Banyak penampungan, rumah singgah dan LSM (Lembaga Swadaya Masyarakat) yang mengurus masalah anak jalanan, tapi anak-anak jalanan makin banyak dan malah berkembang semakin pesat. Yang sudah di sekolahkan malah keluar dari sekolahnya serta kembali menjadi pengamen dan peminta-minta. Menurut teori reinforcement: "sesuatu yang menyenangkan akan selalu diulang, sesuatu yang tidak menyenangkan akan dihindari". Mereka menganggap sekolah adalah sesuatu yang tidak menyenangkan (punishment) dan dengan mengamen/meminta-minta di jalan adalah sesuatu yang menyenangkan (reward) karena akan mendapatkan banyak uang untuk bersenang-senang. Apalagi sekarang ini menjadi anak jalanan adalah sesuatu yang "TOP", mereka diundang dan dapat bersalaman dengan presiden pada hari kemerdekaan/hari anak-anak/hari khusus lainnya, itu adalah sesuatu reinforcement yang hebat.

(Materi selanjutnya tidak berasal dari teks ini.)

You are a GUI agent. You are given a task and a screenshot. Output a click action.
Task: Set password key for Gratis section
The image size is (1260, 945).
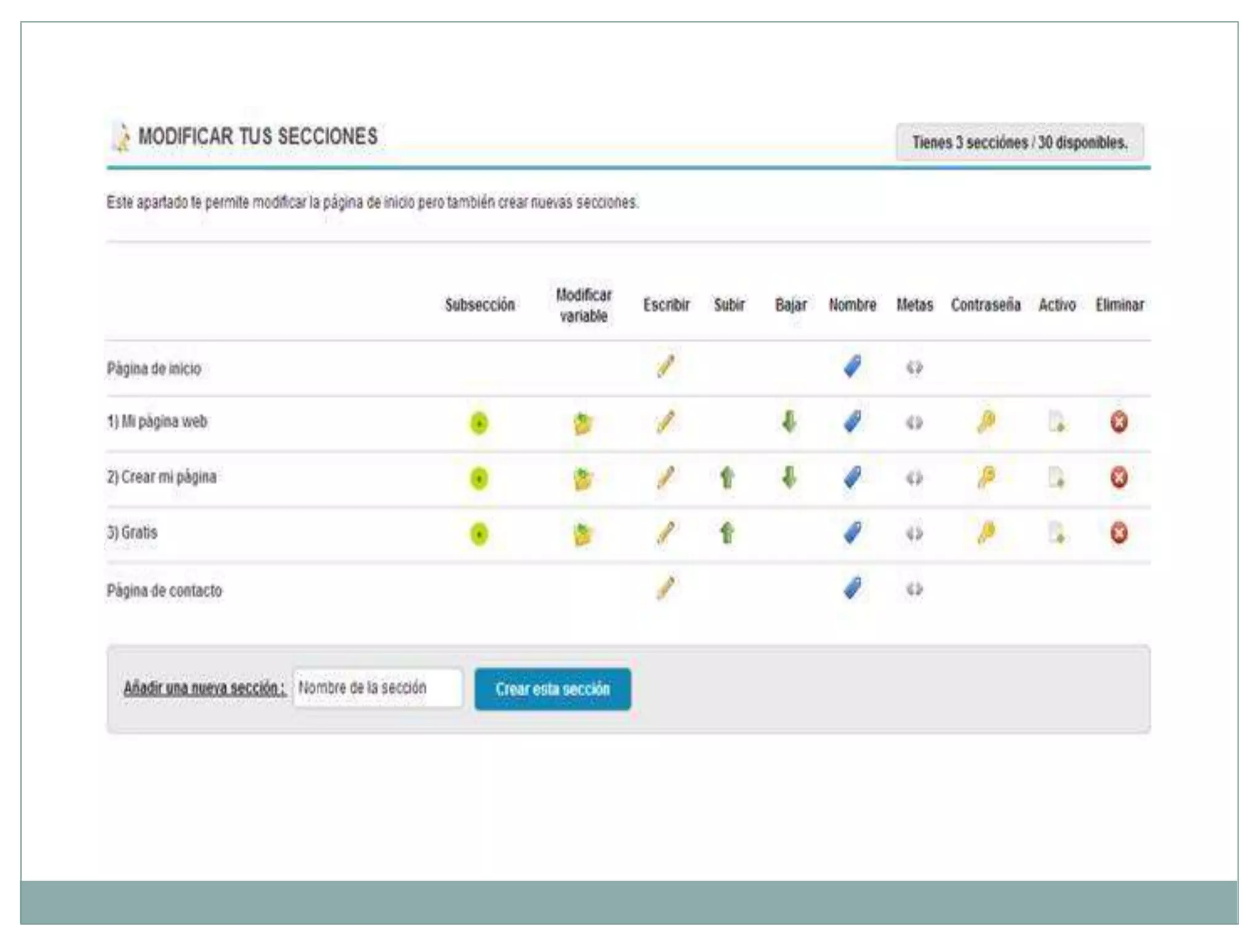point(986,533)
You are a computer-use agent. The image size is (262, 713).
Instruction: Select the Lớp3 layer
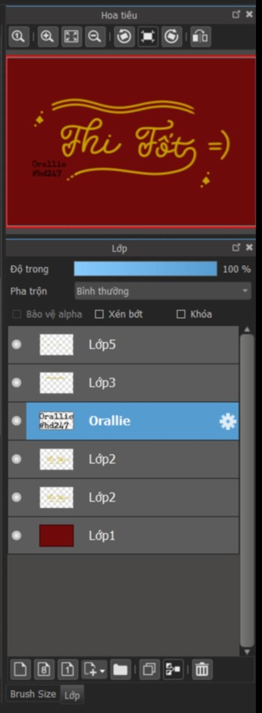123,383
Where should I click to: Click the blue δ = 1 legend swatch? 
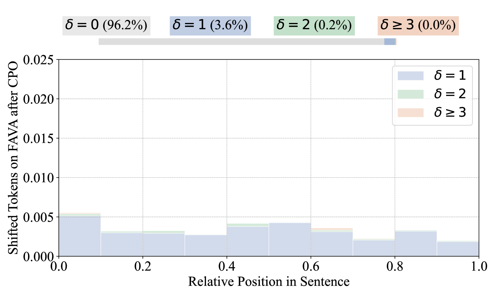point(410,76)
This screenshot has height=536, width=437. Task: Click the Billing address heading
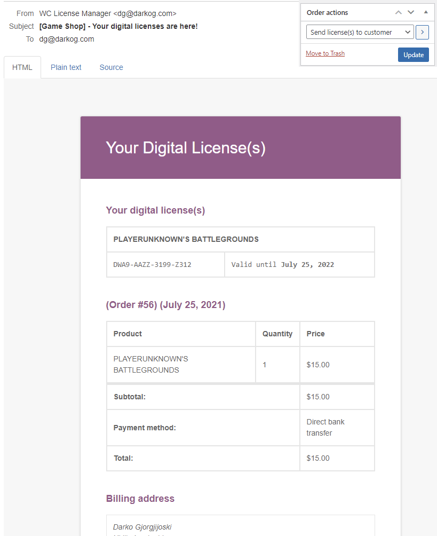tap(140, 499)

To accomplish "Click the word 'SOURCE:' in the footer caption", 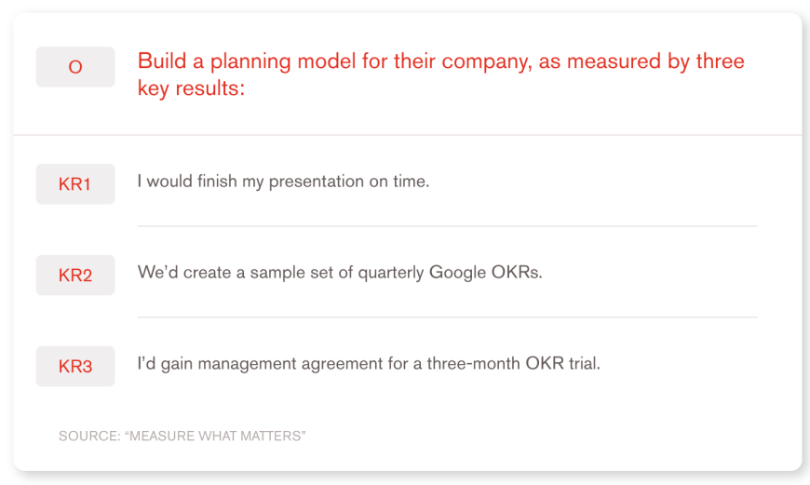I will 88,436.
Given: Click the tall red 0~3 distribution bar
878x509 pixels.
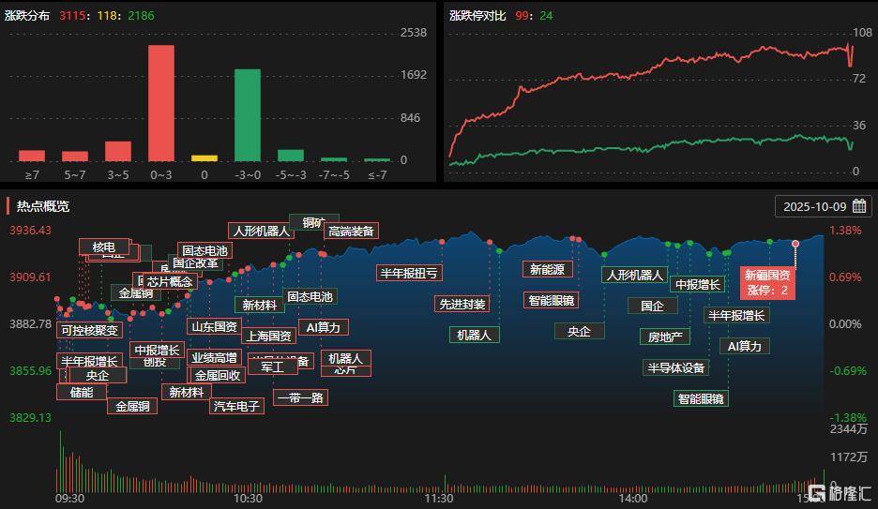Looking at the screenshot, I should pyautogui.click(x=161, y=103).
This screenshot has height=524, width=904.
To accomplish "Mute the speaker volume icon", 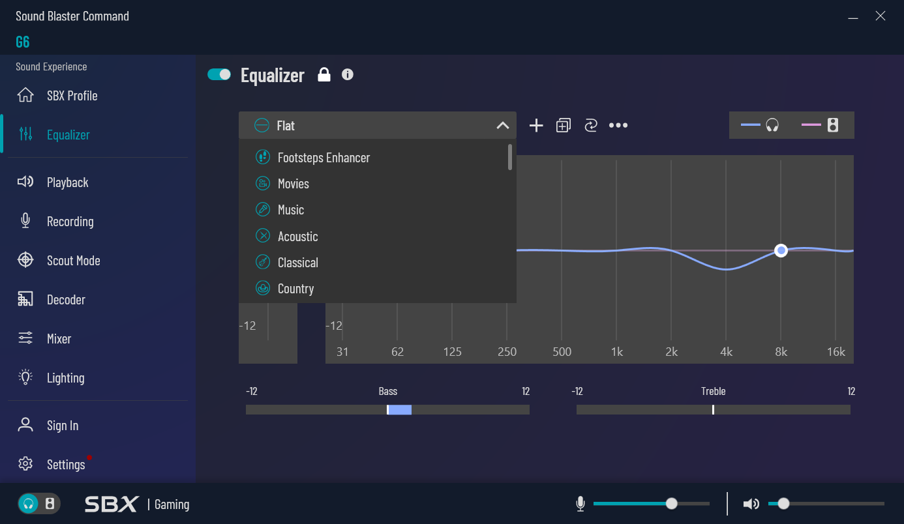I will pyautogui.click(x=751, y=504).
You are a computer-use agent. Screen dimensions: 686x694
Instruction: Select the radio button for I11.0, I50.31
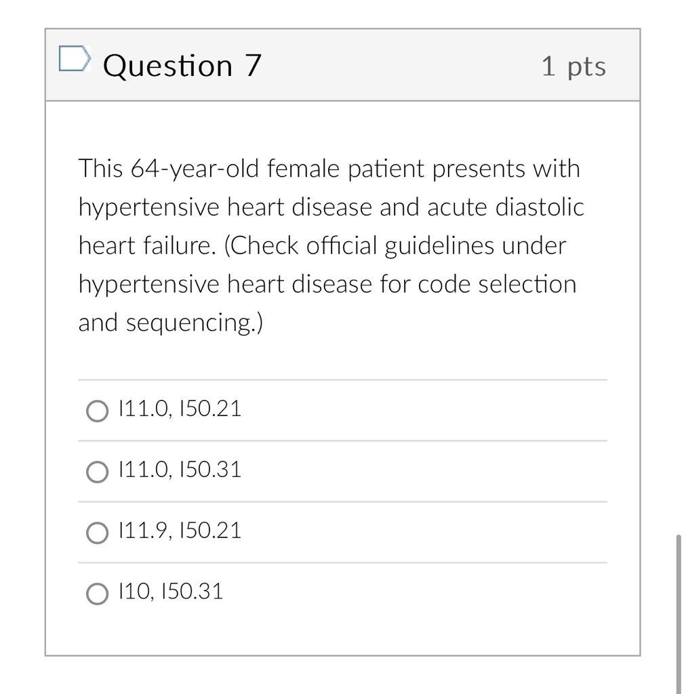98,472
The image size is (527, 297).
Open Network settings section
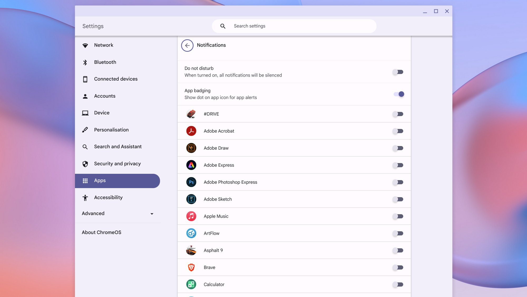(x=104, y=45)
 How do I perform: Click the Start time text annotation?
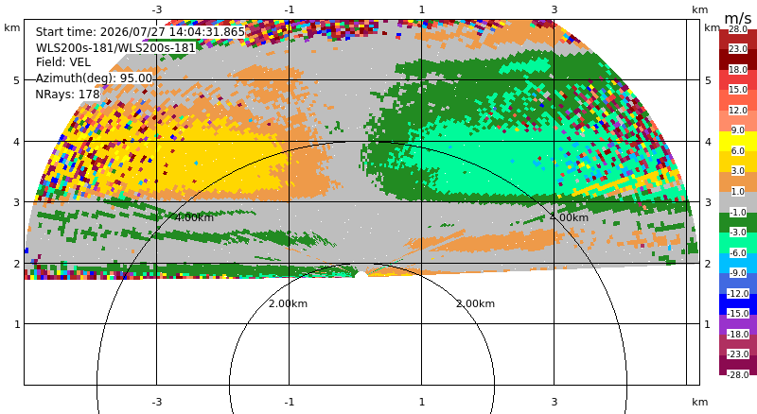pos(140,32)
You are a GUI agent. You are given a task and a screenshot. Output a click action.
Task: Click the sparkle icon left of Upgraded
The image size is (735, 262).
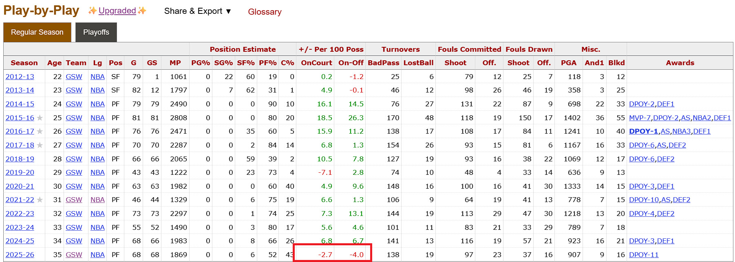coord(93,11)
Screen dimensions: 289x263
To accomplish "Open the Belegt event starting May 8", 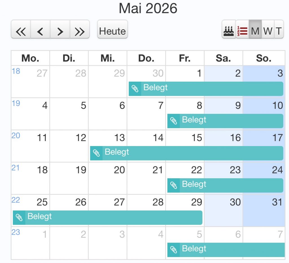I will 226,121.
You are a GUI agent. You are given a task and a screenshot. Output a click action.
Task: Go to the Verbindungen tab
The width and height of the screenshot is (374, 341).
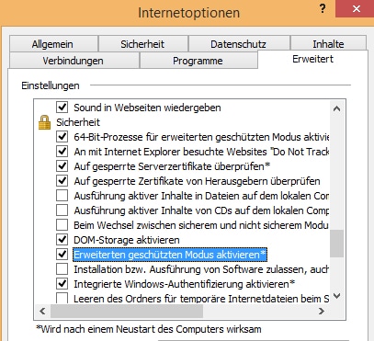pyautogui.click(x=74, y=61)
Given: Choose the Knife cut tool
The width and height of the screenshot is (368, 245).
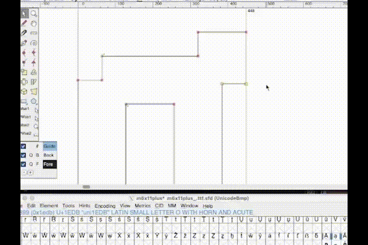Looking at the screenshot, I should pyautogui.click(x=25, y=33).
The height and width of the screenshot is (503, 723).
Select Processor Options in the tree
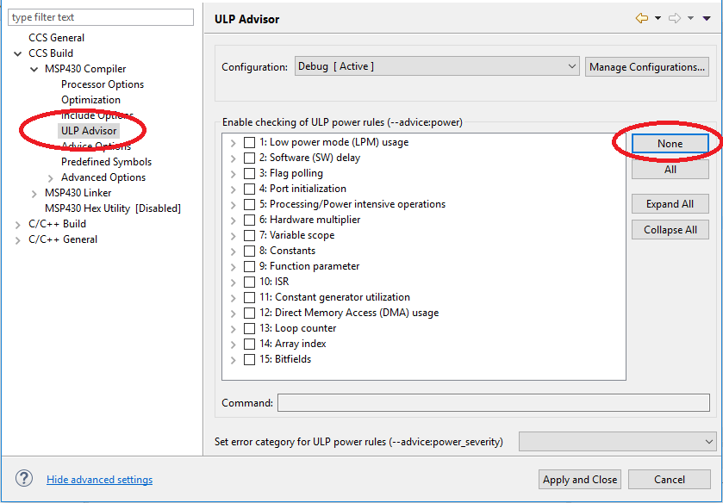[103, 84]
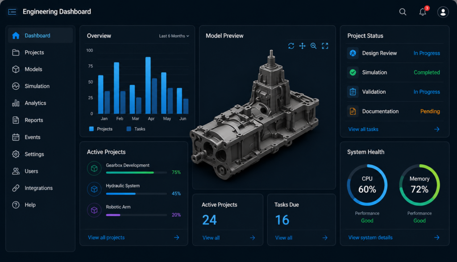
Task: Click the View all projects link
Action: click(106, 237)
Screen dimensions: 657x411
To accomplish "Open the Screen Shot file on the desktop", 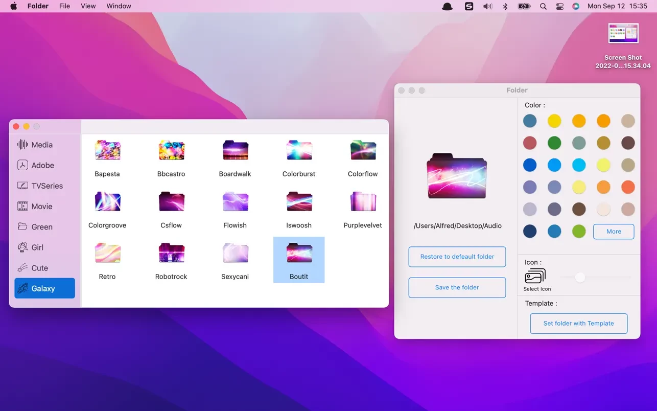I will (622, 33).
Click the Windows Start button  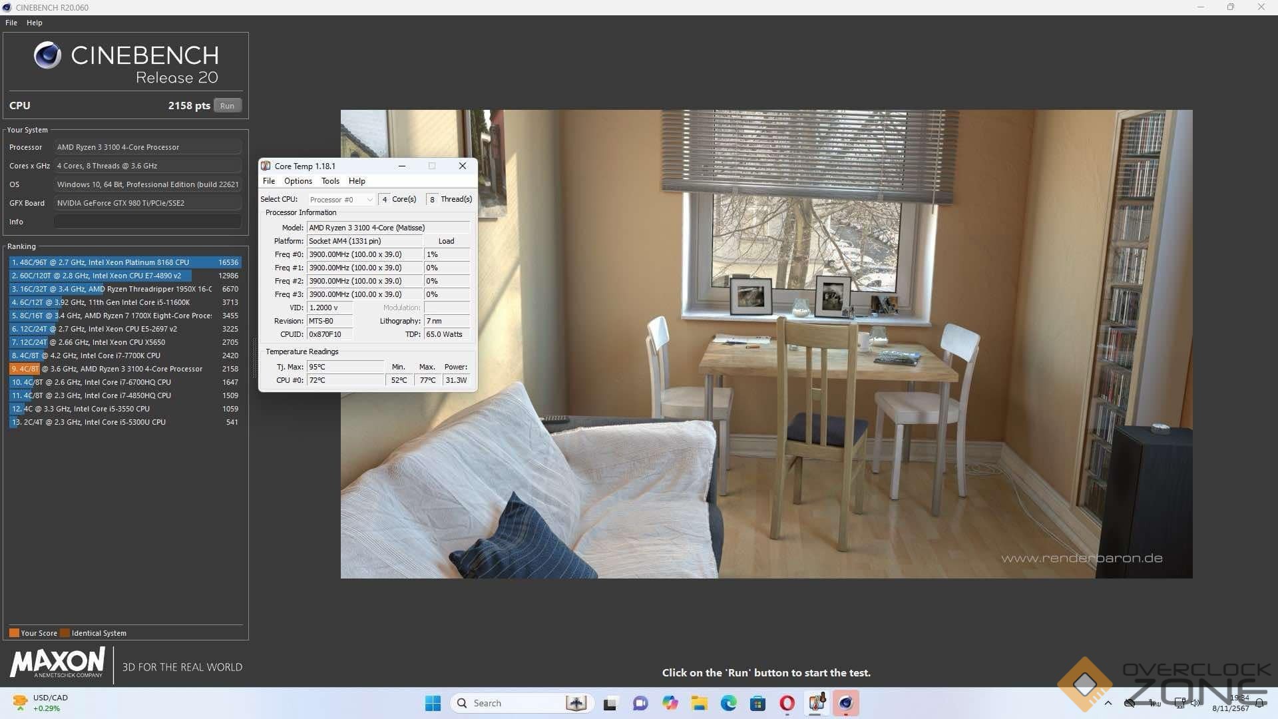pos(433,703)
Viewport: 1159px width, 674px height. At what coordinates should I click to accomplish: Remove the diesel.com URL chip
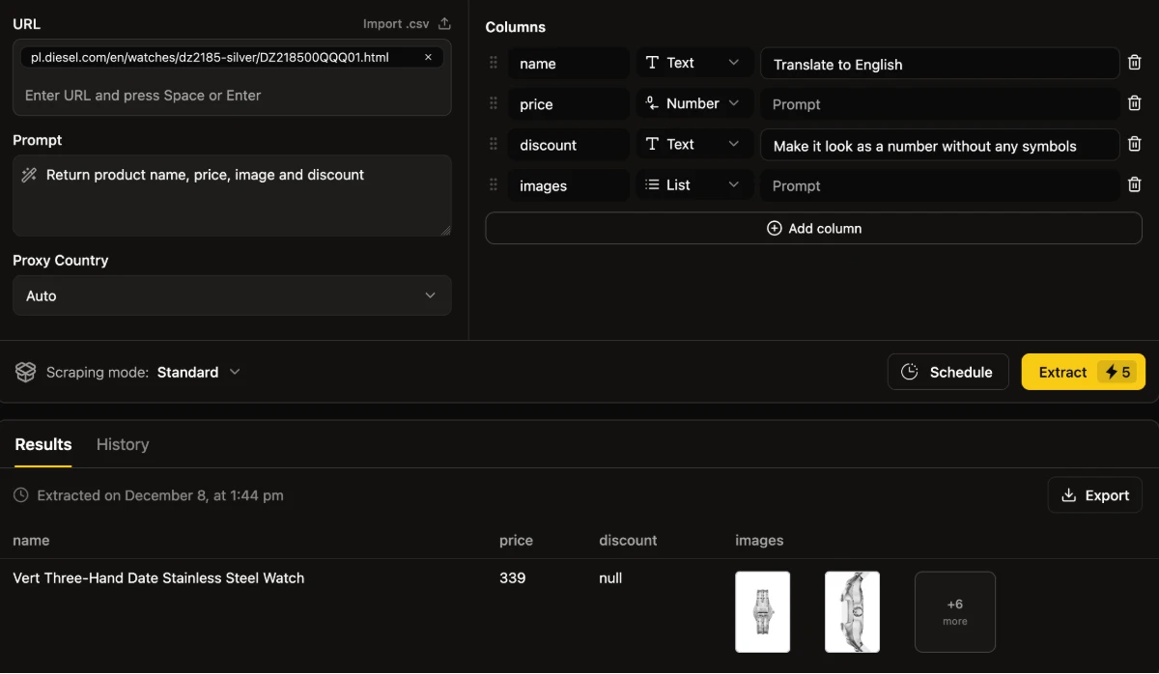click(428, 58)

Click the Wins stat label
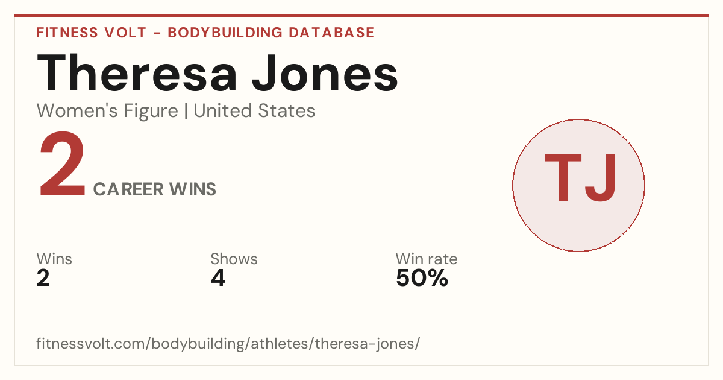click(54, 259)
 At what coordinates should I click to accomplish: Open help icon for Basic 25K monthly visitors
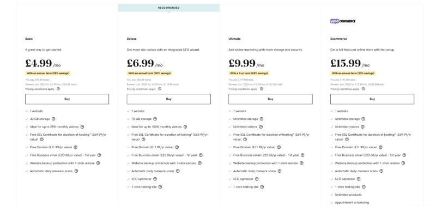pyautogui.click(x=82, y=127)
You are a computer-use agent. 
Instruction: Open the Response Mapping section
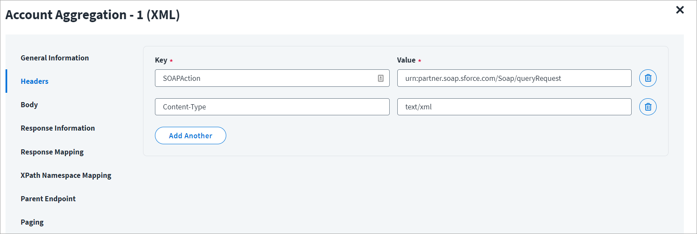[52, 152]
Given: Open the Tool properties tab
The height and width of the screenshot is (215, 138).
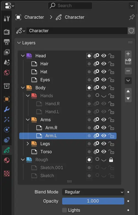Looking at the screenshot, I should tap(7, 18).
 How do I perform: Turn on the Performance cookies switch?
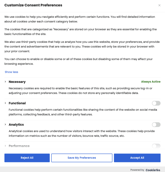tap(156, 146)
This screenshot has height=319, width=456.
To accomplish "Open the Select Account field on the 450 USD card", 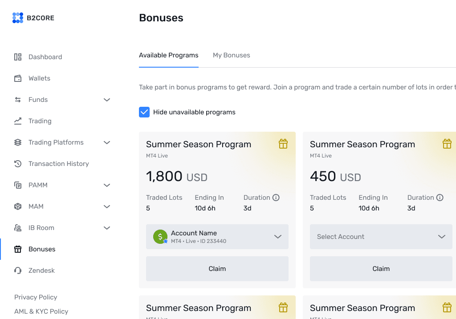I will [381, 237].
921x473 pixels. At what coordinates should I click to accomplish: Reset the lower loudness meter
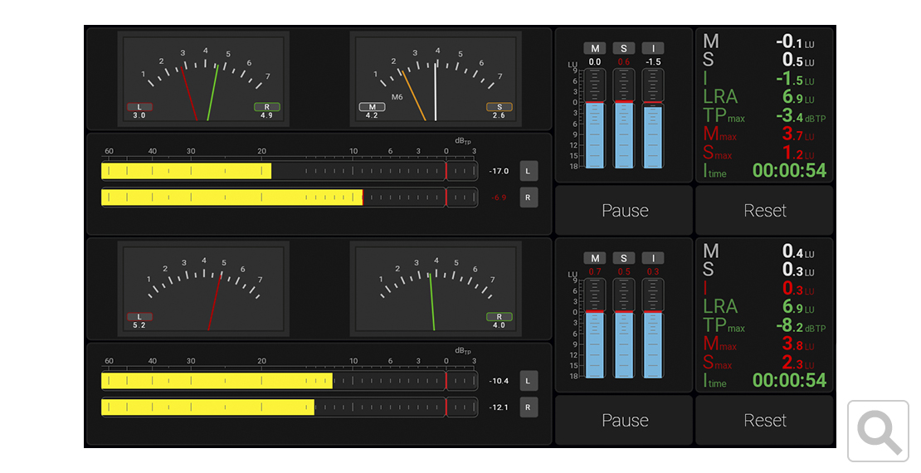(x=764, y=421)
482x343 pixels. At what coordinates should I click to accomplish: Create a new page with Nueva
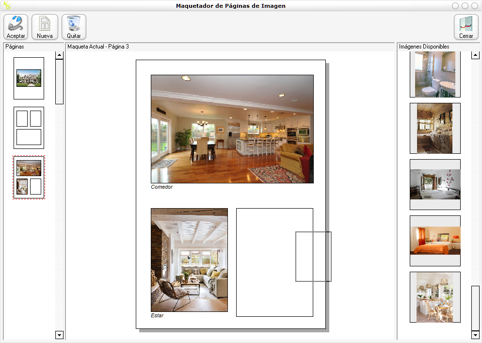point(45,27)
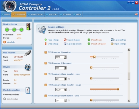Toggle the P17.Analog voltage monitor zero checkbox
This screenshot has width=139, height=109.
(x=46, y=74)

Anak jalanan adalah orang-orang yang secara fisik dan psikis belum dapat dikatakan menjadi dewasa. Mereka biasanya menghabiskan waktu mereka di jalanan dengan melakukan berbagai kegiatan-kegiatan yang bisa mendatangkan uang untuk mereka, seperti mengamen, menawarkan jasa (menjadi tukang sol sepatu, tukang parkir, tukang koran, dll), bahkan tidak sedikit dari mereka yang biasa mencopet untuk bisa mendapatkan uang yang lebih banyak. Sangat berat menjalani peran sebagai seorang anak jalanan. Tidak bisa sekolah, bertempat tinggal di kolong jembatan/emperan toko dengan peralatan yang seadanya, mencari uang di jalanan dengan modal seadanya. Bisa dibayangkan, dengan pendapatan perhari yang seadanya, berapa kali mereka bisa makan dalam sehari? Maka dari itu, kita patut bersyukur dengan kondisi kita yang sekarang, yang masih diberi berbagai kecukupan. Sebenarnya, bukan menjadi keinginan mereka untuk menjalani kehidupan yang seperti itu. Keadaanlah yang mengharuskan mereka menjalani hidup seperti itu.